Bei mittlerweile 20 Personen am Klinikum Bayreuth und im Krankenhaus Hohe Warte wird eine Infektion mit der britischen Mutation des Coronavirus vermutet. Ob die Personen tatsächlich damit infiziert sind, wird sich erst im Verlauf der nächsten Woche herausstellen, da die wissenschaftliche Untersuchung vom Tag der Entdeckung bis zum Ergebnis bis zu zwölf Tage in Anspruch nimmt.

Britische Mutation schneller, aber nicht gefährlicher

Nach bisherigen Erkenntnissen verbreite sich die britische Mutante schneller als das ursprüngliche Virus. Es gebe jedoch keine Erkenntnisse dazu, ob die Mutante gefährlicher sei, also einen schwereren Krankheitsverlauf mit sich bringe, erklärt Anne Kleinknecht aus der BR Wissenschaftsredaktion.

"Jeder Fall ist ein Fall zu viel"

Von Seiten des Klinikums sowie der Stadt Bayreuth versuche man weiterhin die Infektion so gering wie möglich zu halten - zum Beispiel durch eine Pendelquarantäne der Klinikum-Mitarbeiter, erklärte Bayreuths Oberbürgermeister Thomas Ebersberger (CSU) am Freitagmorgen in einem Interview mit dem BR. Kraft Amtes ist Ebersberger derzeit der stellvertretende Vorsitzende des Aufsichtsrats der Klinikum Bayreuth GmbH.
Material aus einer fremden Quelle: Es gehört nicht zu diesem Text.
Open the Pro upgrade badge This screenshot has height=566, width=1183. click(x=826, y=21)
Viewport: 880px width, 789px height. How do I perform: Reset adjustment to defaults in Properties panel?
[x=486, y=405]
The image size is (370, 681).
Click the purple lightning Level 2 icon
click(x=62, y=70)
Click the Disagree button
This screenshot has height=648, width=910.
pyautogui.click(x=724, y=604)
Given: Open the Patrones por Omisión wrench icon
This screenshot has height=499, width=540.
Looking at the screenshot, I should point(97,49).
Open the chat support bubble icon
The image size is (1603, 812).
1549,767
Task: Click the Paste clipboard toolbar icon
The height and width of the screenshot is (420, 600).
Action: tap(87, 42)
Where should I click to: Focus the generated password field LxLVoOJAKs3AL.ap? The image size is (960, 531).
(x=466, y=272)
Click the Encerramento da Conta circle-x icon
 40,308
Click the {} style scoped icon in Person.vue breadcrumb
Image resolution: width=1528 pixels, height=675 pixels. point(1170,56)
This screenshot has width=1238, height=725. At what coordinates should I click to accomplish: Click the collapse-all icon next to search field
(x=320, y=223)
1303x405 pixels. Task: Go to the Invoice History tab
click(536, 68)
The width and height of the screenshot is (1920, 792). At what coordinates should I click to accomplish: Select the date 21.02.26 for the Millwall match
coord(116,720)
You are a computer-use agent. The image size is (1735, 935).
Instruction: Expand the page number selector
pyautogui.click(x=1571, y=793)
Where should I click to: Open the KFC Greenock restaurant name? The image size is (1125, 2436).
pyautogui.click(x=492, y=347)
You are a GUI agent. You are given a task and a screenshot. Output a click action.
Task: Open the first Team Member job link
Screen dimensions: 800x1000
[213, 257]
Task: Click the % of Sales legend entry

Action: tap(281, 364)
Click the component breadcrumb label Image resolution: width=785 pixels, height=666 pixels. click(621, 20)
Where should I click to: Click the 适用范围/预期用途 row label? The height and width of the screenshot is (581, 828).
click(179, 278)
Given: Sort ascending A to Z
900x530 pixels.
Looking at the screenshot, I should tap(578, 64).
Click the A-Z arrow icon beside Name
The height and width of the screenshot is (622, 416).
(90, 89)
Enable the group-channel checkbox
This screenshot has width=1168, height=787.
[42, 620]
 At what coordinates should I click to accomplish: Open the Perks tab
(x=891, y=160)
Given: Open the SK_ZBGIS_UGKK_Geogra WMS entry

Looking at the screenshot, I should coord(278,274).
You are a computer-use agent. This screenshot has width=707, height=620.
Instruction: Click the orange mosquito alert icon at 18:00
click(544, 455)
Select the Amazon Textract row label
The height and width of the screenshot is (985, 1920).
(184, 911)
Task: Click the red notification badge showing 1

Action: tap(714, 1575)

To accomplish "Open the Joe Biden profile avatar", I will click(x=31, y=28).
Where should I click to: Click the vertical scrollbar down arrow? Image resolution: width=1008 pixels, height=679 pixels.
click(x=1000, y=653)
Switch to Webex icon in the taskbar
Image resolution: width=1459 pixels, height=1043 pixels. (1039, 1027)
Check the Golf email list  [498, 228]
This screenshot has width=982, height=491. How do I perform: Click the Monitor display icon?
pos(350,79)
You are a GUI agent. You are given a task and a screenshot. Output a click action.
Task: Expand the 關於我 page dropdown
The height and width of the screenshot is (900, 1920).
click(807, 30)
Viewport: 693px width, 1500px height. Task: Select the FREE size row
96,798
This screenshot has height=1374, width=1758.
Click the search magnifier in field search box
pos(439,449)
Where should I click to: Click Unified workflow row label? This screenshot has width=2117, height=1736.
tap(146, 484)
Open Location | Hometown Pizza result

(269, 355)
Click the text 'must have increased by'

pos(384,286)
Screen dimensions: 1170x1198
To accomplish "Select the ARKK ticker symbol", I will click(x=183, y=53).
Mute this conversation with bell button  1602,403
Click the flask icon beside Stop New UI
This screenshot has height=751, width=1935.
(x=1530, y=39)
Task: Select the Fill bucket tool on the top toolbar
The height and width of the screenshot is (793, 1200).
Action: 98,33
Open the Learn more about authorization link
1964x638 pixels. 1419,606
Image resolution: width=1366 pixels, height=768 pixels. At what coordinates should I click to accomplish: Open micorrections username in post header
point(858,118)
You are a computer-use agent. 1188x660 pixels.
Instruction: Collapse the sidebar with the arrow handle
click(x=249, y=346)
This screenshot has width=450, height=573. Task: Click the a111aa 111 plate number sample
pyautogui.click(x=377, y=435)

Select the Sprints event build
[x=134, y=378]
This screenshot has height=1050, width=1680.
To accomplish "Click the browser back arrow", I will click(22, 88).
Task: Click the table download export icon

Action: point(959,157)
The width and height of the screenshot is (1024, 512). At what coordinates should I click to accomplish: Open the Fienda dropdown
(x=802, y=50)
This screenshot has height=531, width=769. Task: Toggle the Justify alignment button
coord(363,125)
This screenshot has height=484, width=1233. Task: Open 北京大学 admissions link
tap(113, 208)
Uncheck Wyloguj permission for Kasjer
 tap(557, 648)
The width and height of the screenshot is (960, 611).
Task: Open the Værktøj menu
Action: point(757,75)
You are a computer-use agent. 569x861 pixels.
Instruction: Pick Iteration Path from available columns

"Wir müssen davon ausgehen, jeden Corona-Fall zurückdrängen zu wollen. Jeder Fall ist ein Fall zu viel." Thomas Ebersberger, Oberbürgermeister Bayreuth

Inzidenz innerhalb von zwei Wochen halbiert

Zwar habe sich die Inzidenz mit einem aktuellen Wert von 137 innerhalb der vergangenen beiden Wochen bereits halbiert, dennoch müsse man das Virus in Zaum halten. "Wir sind darauf angewiesen, dass sowohl die Mitarbeiter des Klinikums als auch die Bevölkerung sämtliche Maßnahmen zur Eindämmung des Virus einhalten und akzeptieren", so Ebersberger weiter.

Ebersberger: "Von Auslagerung der Stationen halte ich nicht viel"

Das Klinikum Bayreuth befindet sich weiterhin in einem Ausnahmezustand. Der Betrieb ist eingefroren und nur Notfall-Patienten werden noch aufgenommen. Von einer Auslagerung verschiedener Abteilungen nach Kulmbach hält Oberbürgermeister Ebersberger nicht viel. "Sollten Patienten oder Mitarbeiter ausgelagert werden, die im Nachhinein doch positiv auf das Coronavirus getestet werden, so kommt es zu einem zusätzlichen Ausbruch in einem weiteren Krankenhaus."

Hilfe durch Bundeswehr in Bayreuth beantragt

Um der Belastung im Klinikum Bayreuth standhalten zu können, hat die Stadt bereits Anträge zur Hilfe durch die Bundeswehr gestellt. "Die Bundeswehr wird nach Bayreuth kommen und uns helfen", so Ebersberger.

Zahlreiche Mutationen in Franken gemeldet

Innerhalb weniger Tage sind in Franken an mehreren Orten Mutationen des Coronavirus aufgetaucht. Während in Ansbach die dänische Variante, in Bamberg die Garmisch-Mutation und in Nürnberg und Fürth die Südafrika-Variante des Coronavirus verifiziert wurde, wird in anderen Teilen Frankens weiter über die Art der festgestellten Corona-Mutationen gerätselt. Mit welcher Variante des Virus sich zwei Personen im Landkreis Hof infiziert haben, noch genauso. Ebenso unsicher ist noch, mit welcher Variante sich die fünf Bewohner eines Altenheimes in Selb infiziert haben. In Bayreuth stehen unterdessen 20 Krankenhaus-Mitarbeiter in Verdacht, sich mit der britischen Mutante angesteckt zu haben.